Avoid Giving Personal Information over the Phone
As part of these scams, the caller or emailer will often phish for personal information in order to steal your identity. In order to avoid identity theft, don’t give any information out over the phone or online that you wouldn’t give out to a stranger, especially when you don’t know who is calling. Important information that scam artists can use include credit card numbers, social security numbers, official identification numbers, personal family history, banking information, or any information that you have used as security questions for personal accounts.
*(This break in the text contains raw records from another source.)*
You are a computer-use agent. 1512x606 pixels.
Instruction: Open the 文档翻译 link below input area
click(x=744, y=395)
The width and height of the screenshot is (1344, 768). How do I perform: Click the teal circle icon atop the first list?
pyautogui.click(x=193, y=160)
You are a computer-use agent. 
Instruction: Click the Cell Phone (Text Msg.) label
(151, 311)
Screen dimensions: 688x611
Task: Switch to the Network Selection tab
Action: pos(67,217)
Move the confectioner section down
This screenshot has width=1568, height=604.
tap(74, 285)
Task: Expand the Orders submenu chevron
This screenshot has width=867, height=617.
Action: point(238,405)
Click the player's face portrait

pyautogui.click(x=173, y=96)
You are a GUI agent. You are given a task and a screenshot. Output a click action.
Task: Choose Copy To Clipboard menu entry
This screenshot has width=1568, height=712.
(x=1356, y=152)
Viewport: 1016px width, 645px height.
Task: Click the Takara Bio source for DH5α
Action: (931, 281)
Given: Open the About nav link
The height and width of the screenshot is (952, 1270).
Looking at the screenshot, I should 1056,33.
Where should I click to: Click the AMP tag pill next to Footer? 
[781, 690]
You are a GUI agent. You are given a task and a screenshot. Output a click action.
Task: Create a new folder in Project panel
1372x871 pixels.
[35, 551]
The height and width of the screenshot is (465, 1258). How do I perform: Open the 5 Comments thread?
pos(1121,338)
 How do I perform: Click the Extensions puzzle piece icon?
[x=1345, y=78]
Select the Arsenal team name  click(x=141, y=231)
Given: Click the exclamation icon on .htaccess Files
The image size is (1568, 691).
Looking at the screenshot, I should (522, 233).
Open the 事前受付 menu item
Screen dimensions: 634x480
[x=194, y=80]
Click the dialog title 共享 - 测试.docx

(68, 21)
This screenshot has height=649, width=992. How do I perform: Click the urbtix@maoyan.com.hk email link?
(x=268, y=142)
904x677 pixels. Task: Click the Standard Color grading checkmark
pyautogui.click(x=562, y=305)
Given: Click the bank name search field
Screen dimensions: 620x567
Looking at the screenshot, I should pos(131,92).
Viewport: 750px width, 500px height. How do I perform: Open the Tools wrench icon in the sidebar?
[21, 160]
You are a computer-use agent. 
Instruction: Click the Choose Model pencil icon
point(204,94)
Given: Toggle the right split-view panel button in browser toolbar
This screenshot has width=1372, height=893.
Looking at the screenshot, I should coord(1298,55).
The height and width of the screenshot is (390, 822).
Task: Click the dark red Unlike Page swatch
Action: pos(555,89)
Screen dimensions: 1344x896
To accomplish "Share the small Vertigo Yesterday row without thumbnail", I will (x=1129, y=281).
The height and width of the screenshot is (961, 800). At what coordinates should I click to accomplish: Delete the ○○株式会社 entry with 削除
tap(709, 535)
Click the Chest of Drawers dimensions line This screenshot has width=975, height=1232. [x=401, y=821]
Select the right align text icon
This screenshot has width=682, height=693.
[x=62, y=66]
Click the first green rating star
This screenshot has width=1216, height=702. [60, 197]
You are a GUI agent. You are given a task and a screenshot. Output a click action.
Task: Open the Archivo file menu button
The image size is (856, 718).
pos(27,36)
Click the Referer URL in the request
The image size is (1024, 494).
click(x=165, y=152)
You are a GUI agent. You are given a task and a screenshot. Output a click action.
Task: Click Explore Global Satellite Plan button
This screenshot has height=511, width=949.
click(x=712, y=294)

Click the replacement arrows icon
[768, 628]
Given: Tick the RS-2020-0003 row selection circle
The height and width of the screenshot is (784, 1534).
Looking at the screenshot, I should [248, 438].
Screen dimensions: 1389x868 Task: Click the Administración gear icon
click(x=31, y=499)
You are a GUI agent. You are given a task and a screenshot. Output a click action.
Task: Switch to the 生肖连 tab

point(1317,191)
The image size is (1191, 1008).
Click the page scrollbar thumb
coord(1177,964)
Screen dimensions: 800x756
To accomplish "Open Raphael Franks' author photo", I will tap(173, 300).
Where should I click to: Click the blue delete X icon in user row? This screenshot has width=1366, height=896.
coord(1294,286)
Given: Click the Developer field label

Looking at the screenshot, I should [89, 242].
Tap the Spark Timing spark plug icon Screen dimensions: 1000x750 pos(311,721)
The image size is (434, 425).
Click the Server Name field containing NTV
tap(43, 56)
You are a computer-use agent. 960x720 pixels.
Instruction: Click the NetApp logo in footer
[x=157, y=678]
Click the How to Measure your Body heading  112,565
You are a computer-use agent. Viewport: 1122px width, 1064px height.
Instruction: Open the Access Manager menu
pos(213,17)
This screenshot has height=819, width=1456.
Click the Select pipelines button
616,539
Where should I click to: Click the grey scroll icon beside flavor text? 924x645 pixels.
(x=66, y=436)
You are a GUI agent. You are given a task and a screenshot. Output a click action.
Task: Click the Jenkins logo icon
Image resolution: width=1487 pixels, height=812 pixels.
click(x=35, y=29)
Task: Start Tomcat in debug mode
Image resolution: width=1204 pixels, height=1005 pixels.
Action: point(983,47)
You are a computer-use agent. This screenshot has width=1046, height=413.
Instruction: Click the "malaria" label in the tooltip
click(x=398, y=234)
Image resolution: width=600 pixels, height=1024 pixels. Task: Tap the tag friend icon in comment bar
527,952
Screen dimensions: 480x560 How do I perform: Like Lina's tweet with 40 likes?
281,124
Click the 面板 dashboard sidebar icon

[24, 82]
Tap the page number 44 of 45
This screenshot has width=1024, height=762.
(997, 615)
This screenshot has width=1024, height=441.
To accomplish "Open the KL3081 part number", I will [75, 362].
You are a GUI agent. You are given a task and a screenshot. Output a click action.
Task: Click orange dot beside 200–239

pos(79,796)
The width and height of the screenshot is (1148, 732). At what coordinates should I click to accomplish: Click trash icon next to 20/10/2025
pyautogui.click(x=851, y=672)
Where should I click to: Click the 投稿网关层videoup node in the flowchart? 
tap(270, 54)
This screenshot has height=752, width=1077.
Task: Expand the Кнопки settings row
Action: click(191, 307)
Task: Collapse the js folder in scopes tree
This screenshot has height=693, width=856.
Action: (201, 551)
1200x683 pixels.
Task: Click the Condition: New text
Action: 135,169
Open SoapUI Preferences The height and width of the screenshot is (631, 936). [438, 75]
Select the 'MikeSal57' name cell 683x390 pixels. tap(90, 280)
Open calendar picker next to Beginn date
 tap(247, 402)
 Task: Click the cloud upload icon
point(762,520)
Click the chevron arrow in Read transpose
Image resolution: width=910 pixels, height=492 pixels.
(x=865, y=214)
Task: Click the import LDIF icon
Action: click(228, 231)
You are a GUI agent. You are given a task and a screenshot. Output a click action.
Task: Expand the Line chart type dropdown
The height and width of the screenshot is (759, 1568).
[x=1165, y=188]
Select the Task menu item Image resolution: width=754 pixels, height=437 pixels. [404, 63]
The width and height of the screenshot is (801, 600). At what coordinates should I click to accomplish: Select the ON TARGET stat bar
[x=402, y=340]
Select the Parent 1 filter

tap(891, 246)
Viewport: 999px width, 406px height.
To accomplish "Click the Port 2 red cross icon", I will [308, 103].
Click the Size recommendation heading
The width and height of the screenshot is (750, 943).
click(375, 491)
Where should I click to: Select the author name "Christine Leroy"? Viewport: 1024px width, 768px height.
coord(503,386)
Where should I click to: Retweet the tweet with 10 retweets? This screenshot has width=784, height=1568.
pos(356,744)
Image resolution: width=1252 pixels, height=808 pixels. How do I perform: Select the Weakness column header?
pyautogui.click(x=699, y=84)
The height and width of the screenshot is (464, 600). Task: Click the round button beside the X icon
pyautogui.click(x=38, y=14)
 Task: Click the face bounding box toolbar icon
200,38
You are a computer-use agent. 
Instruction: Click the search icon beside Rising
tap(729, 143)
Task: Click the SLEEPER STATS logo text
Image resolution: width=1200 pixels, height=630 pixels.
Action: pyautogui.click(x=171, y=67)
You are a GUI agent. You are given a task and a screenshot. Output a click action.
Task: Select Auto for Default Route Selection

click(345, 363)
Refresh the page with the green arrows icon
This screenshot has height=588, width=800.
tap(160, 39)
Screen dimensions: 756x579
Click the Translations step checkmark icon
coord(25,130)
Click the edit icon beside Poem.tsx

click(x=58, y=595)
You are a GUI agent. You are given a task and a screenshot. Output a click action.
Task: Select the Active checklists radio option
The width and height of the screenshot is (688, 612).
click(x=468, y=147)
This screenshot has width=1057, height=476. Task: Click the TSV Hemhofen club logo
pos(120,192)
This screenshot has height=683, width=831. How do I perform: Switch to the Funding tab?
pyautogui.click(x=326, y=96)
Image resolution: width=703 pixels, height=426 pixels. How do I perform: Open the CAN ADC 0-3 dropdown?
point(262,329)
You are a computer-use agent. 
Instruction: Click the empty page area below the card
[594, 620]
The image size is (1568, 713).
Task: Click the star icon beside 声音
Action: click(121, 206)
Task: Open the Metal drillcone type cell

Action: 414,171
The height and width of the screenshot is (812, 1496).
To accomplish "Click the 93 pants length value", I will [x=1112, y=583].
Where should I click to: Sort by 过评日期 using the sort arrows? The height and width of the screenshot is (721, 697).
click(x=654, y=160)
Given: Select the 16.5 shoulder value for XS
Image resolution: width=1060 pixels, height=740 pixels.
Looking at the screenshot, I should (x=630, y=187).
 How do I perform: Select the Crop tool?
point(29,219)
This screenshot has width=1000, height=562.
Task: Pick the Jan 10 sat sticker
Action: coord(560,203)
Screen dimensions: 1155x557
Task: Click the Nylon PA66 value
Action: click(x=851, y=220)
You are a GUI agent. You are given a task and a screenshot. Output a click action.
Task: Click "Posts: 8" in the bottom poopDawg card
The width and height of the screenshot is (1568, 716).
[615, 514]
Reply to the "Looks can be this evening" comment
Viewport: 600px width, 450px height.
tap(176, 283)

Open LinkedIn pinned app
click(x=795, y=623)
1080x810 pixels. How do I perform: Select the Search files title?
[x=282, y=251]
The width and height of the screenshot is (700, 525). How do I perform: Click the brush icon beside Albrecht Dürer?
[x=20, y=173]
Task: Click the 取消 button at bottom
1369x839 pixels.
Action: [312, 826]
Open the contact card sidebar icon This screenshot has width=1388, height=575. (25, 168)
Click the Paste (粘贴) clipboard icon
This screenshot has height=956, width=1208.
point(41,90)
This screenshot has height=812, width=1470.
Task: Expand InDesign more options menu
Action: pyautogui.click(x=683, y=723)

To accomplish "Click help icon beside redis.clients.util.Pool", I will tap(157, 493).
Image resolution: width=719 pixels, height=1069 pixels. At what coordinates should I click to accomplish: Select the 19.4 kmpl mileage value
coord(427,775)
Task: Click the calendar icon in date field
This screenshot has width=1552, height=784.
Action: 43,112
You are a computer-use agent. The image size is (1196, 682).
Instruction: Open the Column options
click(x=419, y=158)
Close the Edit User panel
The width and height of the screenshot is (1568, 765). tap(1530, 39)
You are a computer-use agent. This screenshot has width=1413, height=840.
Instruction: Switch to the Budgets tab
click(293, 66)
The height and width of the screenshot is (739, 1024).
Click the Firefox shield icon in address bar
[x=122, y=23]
This information can all be used to steal account information, and ultimately siphon money out of your personal accounts, so it should be protected the same way you protect your money and your account login information.
Ask Questions when you’re Skeptical
If you are ever skeptical when having a conversation with someone that is claiming to be an employee of a business that you work with, confirm what they’re saying by hanging up and calling that company directly. Skepticism with personal information is not a bad thing, so whenever you get an unsolicited call you should verify that what the caller is saying is true by calling the company’s customer service number to take care of any issues with your account. Most businesses and banks have policies against asking for personal information over the phone or email, so anytime this is asked for, make sure that it is genuinely needed and that it’s going to the correct party.
Identity thieves are becoming more tech savvy and smarter about scamming seniors, but with these tips, you can stay one step ahead of the criminals and protect yourself. By learning more about the motives and tactics that scammers are using, avoiding providing personal information over the phone, and having some skepticism when they face unsolicited phone calls, seniors can minimize their susceptibility to scams that prey on the elderly. With these simple steps, seniors can start avoiding scams that prey on the elderly and protect their family’s personal security and their hard-earned money.